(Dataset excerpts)
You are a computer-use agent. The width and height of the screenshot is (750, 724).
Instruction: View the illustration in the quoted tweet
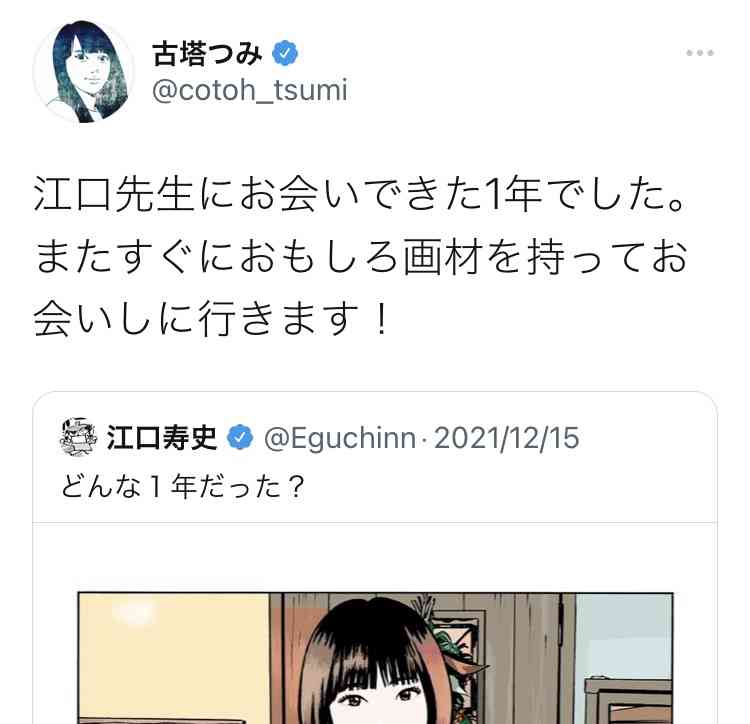coord(375,658)
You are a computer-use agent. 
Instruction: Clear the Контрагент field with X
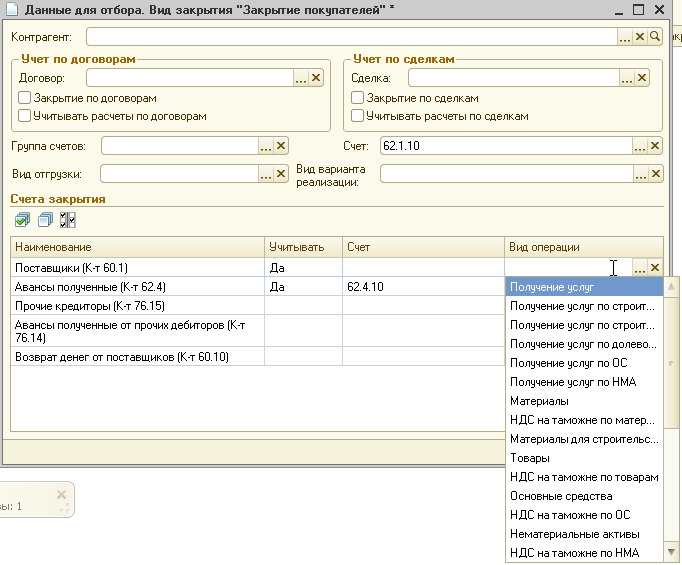[x=640, y=37]
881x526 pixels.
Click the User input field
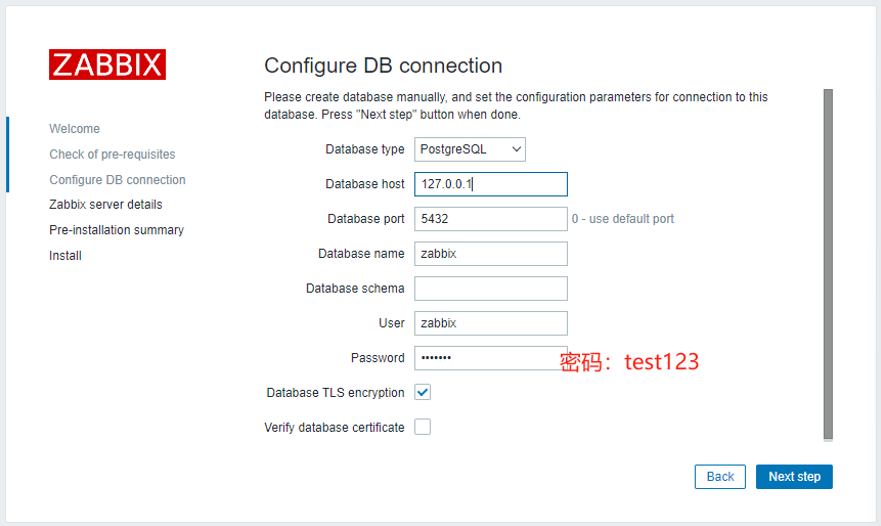click(x=490, y=323)
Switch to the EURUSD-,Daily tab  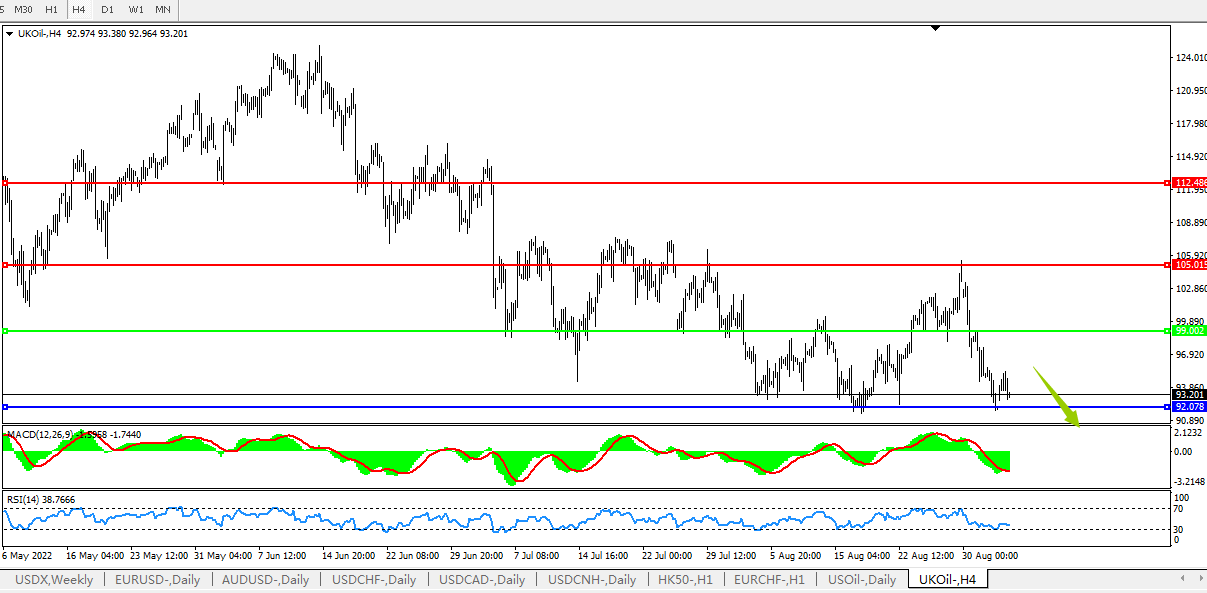[x=157, y=580]
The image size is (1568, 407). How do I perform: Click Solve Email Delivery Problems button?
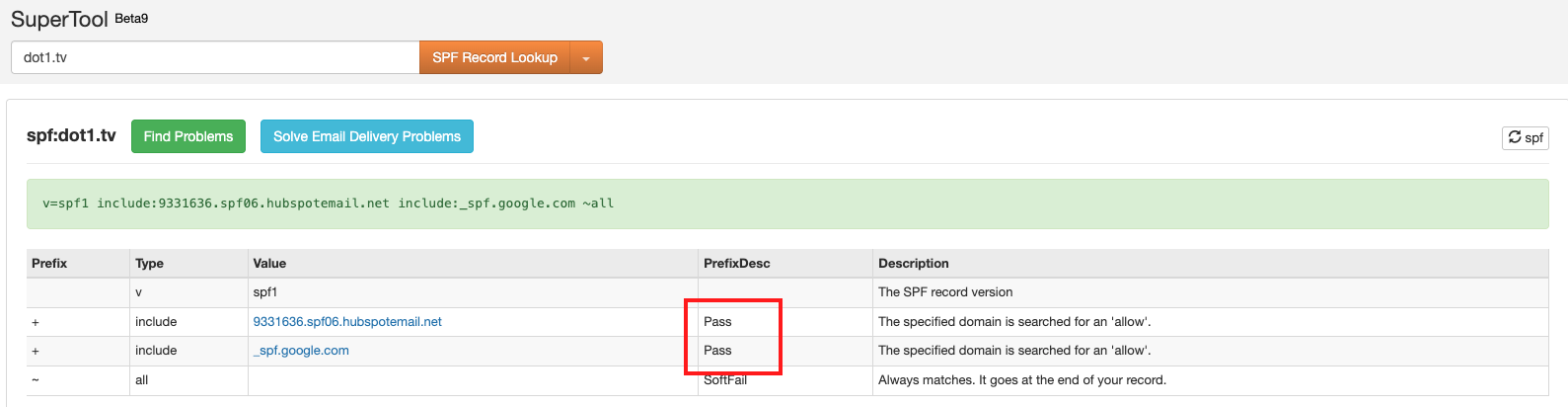pos(367,136)
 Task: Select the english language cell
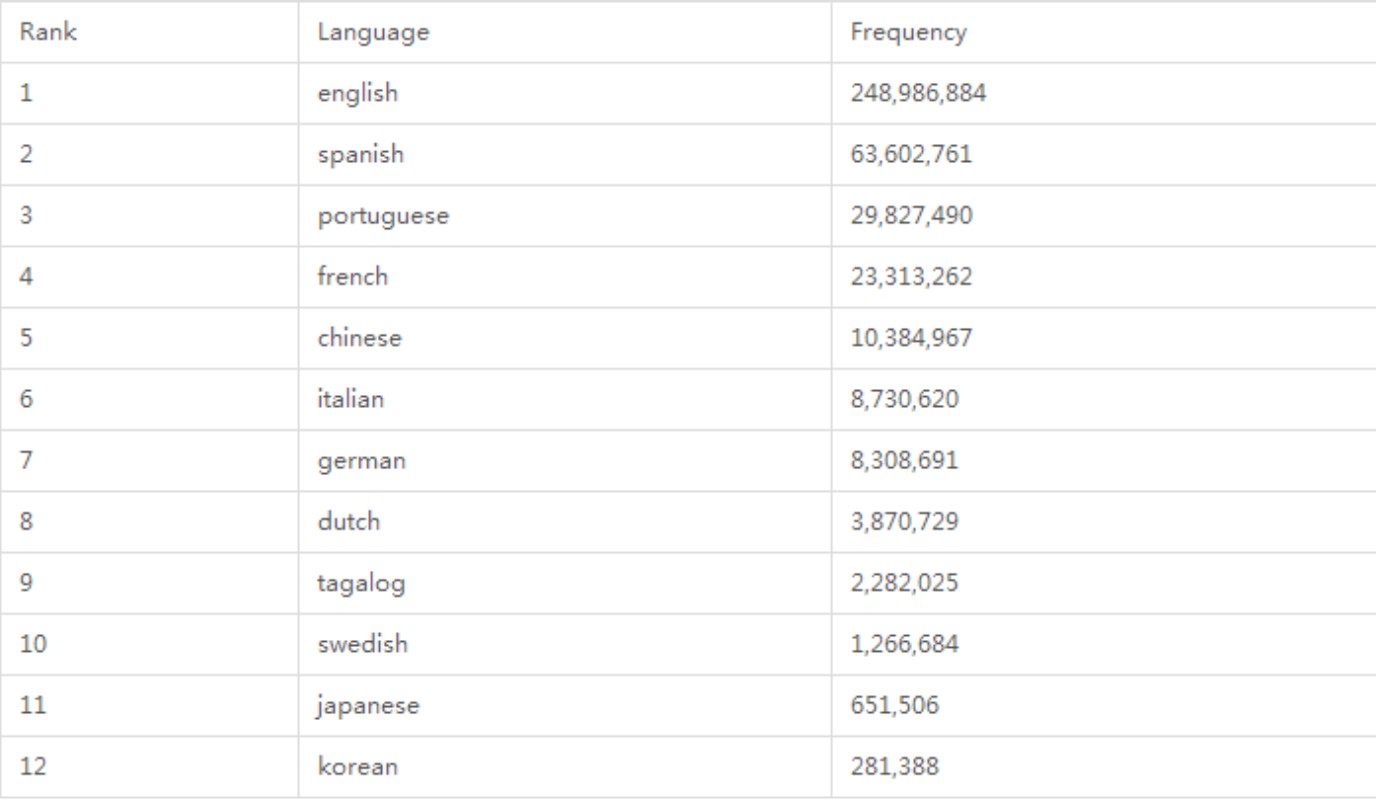point(357,93)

Assignment: Filter the entries above down to the lines that contain "agent".

Written reply:
You are a computer-use agent. The width and height of the screenshot is (750, 724).
You are a computer-use agent. 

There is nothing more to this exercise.